(Stored records)
>>>

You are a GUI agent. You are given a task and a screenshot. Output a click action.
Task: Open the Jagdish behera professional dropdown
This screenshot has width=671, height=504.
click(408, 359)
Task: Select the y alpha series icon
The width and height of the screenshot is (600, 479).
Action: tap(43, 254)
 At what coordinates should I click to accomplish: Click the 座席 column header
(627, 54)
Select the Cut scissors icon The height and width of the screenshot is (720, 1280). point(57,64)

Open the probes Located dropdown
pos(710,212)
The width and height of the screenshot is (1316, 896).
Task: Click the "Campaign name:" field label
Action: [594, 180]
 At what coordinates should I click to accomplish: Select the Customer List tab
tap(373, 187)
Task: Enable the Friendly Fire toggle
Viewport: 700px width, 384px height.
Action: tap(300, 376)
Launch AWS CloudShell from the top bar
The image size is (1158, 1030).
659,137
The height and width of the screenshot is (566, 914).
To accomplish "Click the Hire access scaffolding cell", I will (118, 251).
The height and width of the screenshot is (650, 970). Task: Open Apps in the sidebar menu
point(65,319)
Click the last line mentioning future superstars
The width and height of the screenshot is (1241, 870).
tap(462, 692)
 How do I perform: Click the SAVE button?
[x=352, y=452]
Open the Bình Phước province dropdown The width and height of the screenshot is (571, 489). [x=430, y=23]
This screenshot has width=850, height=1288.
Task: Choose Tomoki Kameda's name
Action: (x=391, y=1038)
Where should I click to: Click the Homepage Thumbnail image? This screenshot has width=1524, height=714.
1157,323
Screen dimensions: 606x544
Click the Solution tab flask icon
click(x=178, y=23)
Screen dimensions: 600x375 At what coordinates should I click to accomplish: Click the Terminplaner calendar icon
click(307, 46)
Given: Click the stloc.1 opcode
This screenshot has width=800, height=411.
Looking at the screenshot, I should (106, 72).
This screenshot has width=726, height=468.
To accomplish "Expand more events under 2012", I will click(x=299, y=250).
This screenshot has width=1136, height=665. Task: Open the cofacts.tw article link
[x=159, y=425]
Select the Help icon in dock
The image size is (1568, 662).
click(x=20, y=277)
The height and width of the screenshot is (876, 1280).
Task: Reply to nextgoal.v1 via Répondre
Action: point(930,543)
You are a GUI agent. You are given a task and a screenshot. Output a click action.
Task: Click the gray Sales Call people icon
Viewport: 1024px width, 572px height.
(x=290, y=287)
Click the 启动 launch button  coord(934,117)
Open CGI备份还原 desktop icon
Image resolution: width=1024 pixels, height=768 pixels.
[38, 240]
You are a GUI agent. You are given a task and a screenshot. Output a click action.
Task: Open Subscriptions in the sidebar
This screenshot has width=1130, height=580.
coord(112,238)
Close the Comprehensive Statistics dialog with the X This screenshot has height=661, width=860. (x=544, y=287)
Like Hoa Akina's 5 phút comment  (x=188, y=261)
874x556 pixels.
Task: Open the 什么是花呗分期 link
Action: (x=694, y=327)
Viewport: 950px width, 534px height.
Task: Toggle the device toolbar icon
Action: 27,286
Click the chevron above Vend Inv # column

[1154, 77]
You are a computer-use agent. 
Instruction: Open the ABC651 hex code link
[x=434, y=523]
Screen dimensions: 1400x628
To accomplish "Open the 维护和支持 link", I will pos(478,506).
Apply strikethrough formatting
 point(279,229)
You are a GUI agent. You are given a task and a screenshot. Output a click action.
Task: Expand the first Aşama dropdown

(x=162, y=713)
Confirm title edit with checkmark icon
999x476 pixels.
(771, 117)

<<<

Write only the number of lines in the records that contain the string "will".

• **ANSWER SPACE**:
3